A handful of old Galaxy smartphones that are no longer officially supported got updated earlier this month, but that was only the beginning. As it turns out, Samsung is rolling out a similar firmware update with GPS fixes for millions of other aging Galaxy phones, including the Galaxy S5 Neo, the Galaxy Alpha, the Galaxy S6 series, and the Galaxy A7 (2018).
Similar to the other recent firmware updates for the Galaxy Note 8, the Galaxy S7, and the Galaxy S8, the latest software release for Samsung's older Galaxy phones appears to address an issue concerning GPS connectivity and stability. (via GalaxyClub)
Samsung hasn't explained the exact reason behind this new wave of firmware updates for old Galaxy phones, but the company may have discovered a security flaw that needs fixing. Whatever the case, Samsung is rolling out the update for virtually hundreds of millions of aging Galaxy smartphones, and that's not a small undertaking.
The update for the Galaxy S5 Neo carries firmware version G903FXXU2BFG3. The Galaxy S6-series update is identified by firmware number G92xFXXU6EVG1. Galaxy Alpha users — assuming there are any left in 2022 — can look forward to firmware number G850FXXU2CVH9. And the new update for the Galaxy A7 (2018) can be identified by firmware version A750FXXU5CVG1.

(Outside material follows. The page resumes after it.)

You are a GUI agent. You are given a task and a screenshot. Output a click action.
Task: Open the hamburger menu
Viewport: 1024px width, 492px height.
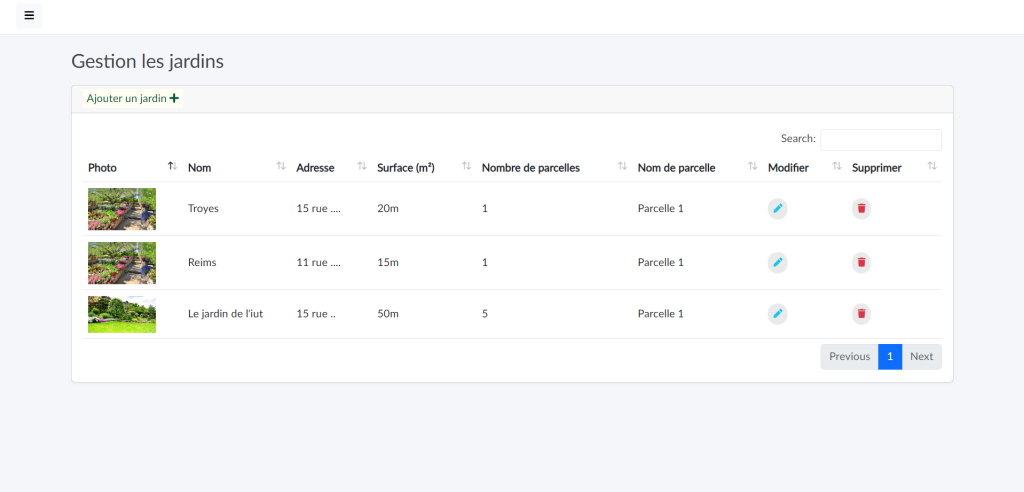(29, 16)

None of these phones should still be supported, so nobody expected them to receive new firmware updates in 2022. The Galaxy S5 Neo, for example, got released in 2015, and it recently celebrated its seventh anniversary. The Galaxy Alpha is even older and got released in September 2014. It was Samsung's first smartphone to adopt a more premium exterior design with a solid aluminum frame.

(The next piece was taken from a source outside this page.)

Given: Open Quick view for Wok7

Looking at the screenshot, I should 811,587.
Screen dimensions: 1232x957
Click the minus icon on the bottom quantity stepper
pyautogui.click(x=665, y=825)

Keep in mind that these firmware updates don't come with the latest security patch. The tracker only mentions GPS stability improvements, although, according to the official changelog, the Galaxy S6 series might also enjoy additional device stability improvements and fixes, along with performance upgrades.
Samsung customers should be able to download these new updates via the Settings app on their phones. Alternatively, they can download the official firmware files from our website and install the new updates manually using a Windows PC.
Is anyone still using the Galaxy S6, S5 Neo, Galaxy Alpha, or Galaxy A7 (2018)? We'd like to hear from you, so feel free to comment below and let us know your thoughts on Samsung releasing these new updates.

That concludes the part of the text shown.